The major reason for a company to go into a business structured as a MLP is the tax avoidance. Unlike corporations, master limited partnerships are not subject to double taxation (paying taxes at both corporate and personal levels). The owners of the partnership are taxed only once on their individual portions of the MLP’s income, gains, losses and deductions. On quarterly basis, MLPs make distributions that are similar to dividends to its unit-holders. Unlike dividends, these distributions are not taxed when they are received because they are considered return of principal. That results in higher yield, because the money that would have been paid for income taxes are distributed to investors. Furthermore, the tax law allows companies to amortize or depreciate money that is invested in an asset. MLPs allow those deductions to pass through to the unit-holder, who pays no taxes until decides to sell the investment. At the selling point, the investor has to pay taxes over the realized capital gains (the difference between the sales price and the initial cost). The capital gains are taxed at a lower tax rate and the unit-holders end up paying less overall in taxes than they would if it were considered interest instead.

MLPs contain two business entities: general partners and limited partners. General partners manage the day-to-day operations of the MLP, while limited partners have no involvement in the company’s operation activities but investing capital and obtaining periodic cash distributions in return. Generally, the general partners receive 2% of the whole partnership pie and they have the right to own limited-partner units to increase its ownership percentage. A distinguishing characteristic of MLP is the incentive distributions rights (IDRs). Considering the fact that company performance is measured by the cash distributions to the limited partners, IDRs provide the general partners with a performance- based pay for successfully managing the master limited partnership. The IDRs are structured in such way that for each incremental dollar in cash distribution, the general partners receive higher marginal IDR payments, which can increase the initial 2% distributable cash to higher levels such as 15%, 25% up to 50%.

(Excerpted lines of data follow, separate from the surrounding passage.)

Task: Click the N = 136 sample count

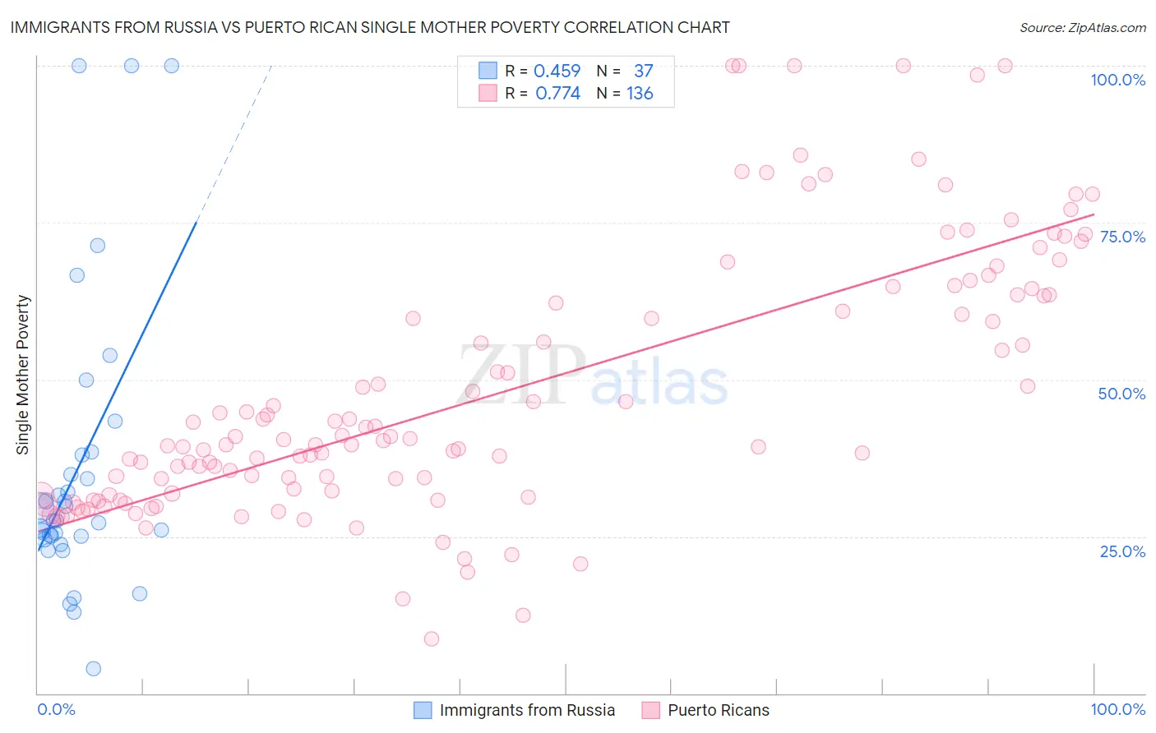Action: click(x=625, y=93)
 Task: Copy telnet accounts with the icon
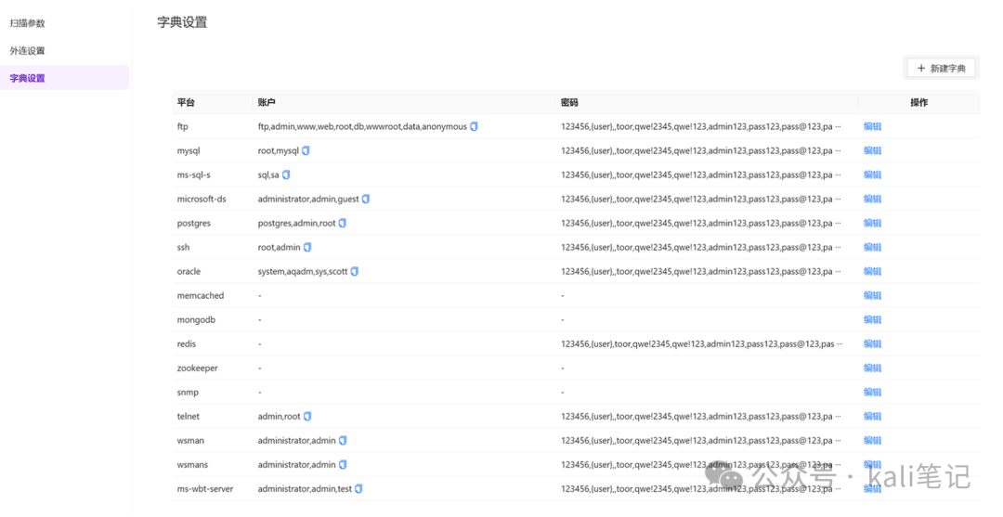pyautogui.click(x=307, y=416)
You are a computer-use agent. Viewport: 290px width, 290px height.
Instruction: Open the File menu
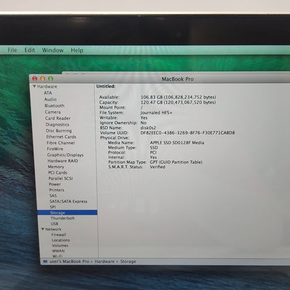(x=13, y=50)
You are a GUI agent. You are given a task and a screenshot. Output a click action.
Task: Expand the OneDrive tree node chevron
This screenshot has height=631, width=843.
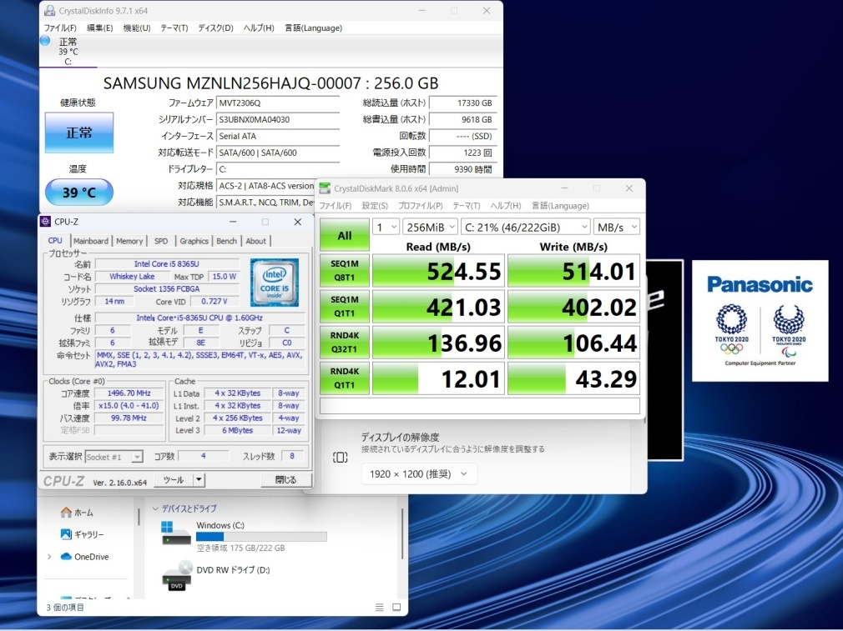coord(49,557)
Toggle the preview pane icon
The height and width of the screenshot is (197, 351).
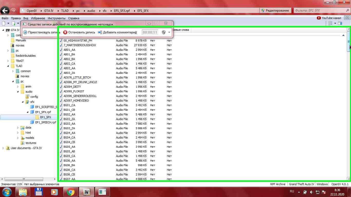pyautogui.click(x=340, y=23)
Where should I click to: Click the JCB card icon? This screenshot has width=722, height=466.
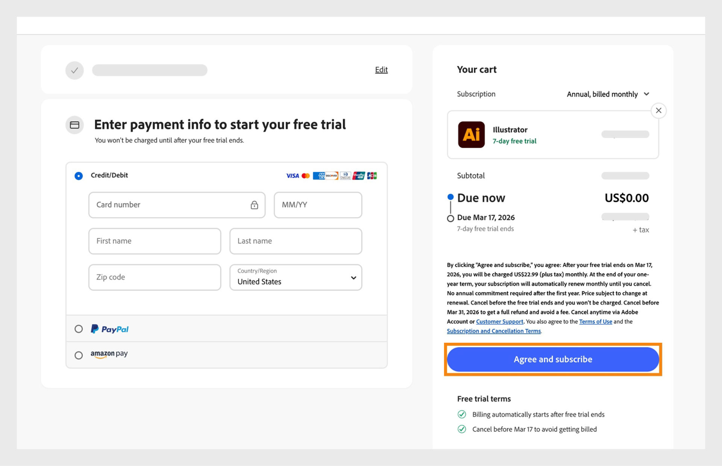(x=372, y=176)
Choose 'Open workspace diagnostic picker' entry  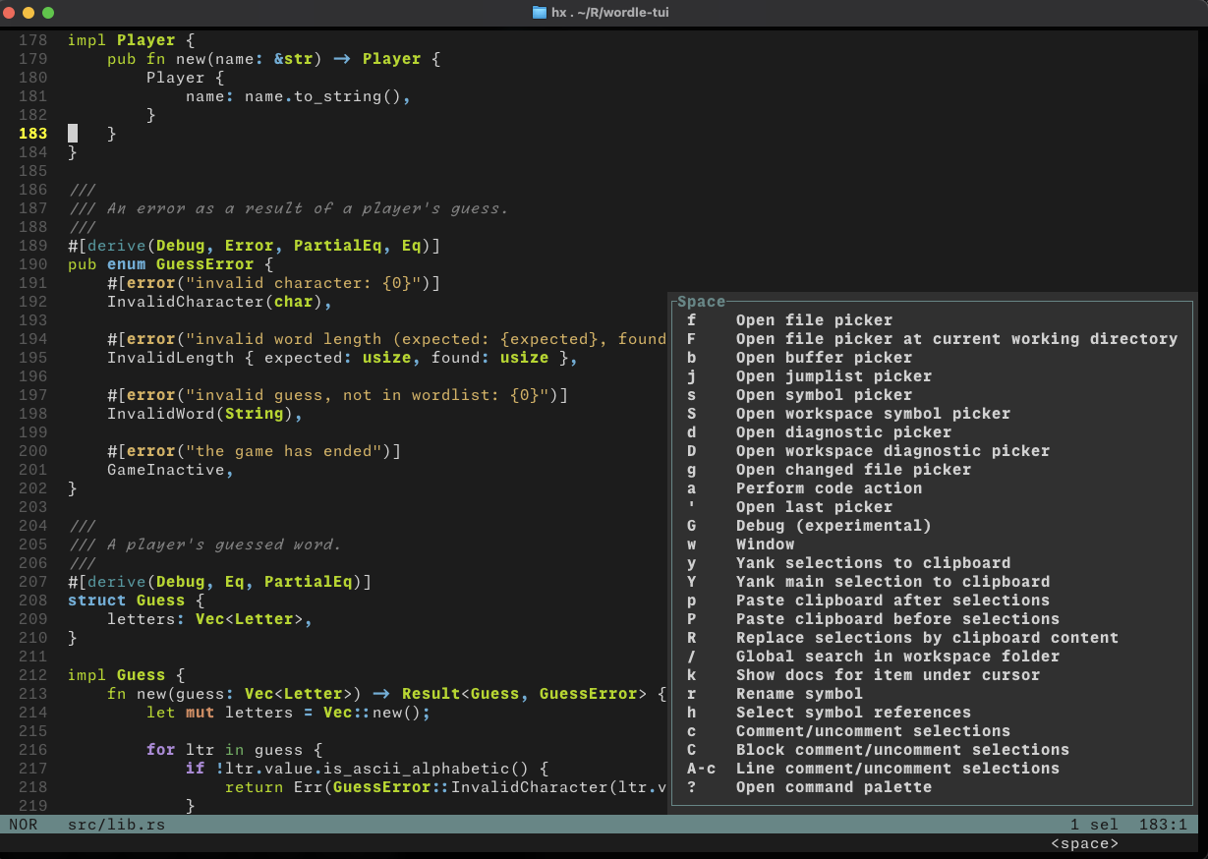(x=892, y=451)
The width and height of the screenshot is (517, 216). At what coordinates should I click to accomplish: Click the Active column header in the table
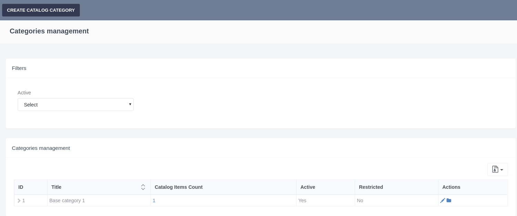[308, 187]
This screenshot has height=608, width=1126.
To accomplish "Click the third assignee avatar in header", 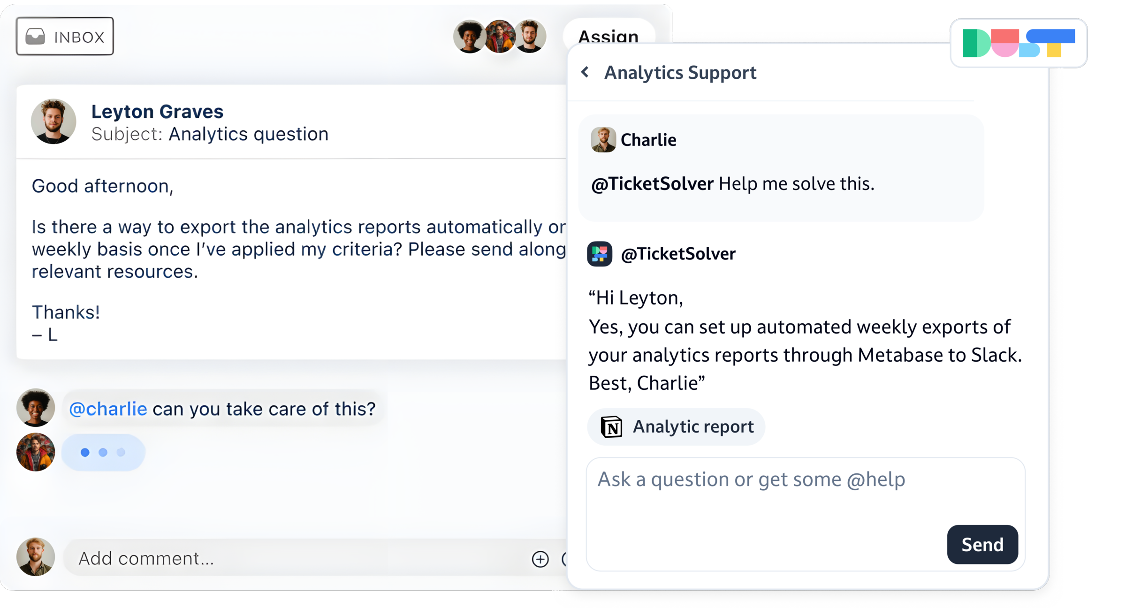I will pos(530,37).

The fact that master limited partnerships pay no federal and state income tax means that more cash is available for distributions. This makes MLP units worth much more than similar shares of corporation. The value of MLP’s units is determined by the distributable cash flow. Therefore, the majority of MLPs operate in very stable, slow-growing sectors of the energy industry, such as pipelines and storage terminals. These assets produce steady cash flows with little variations that allow the MLP to meet its cash distribution requirements.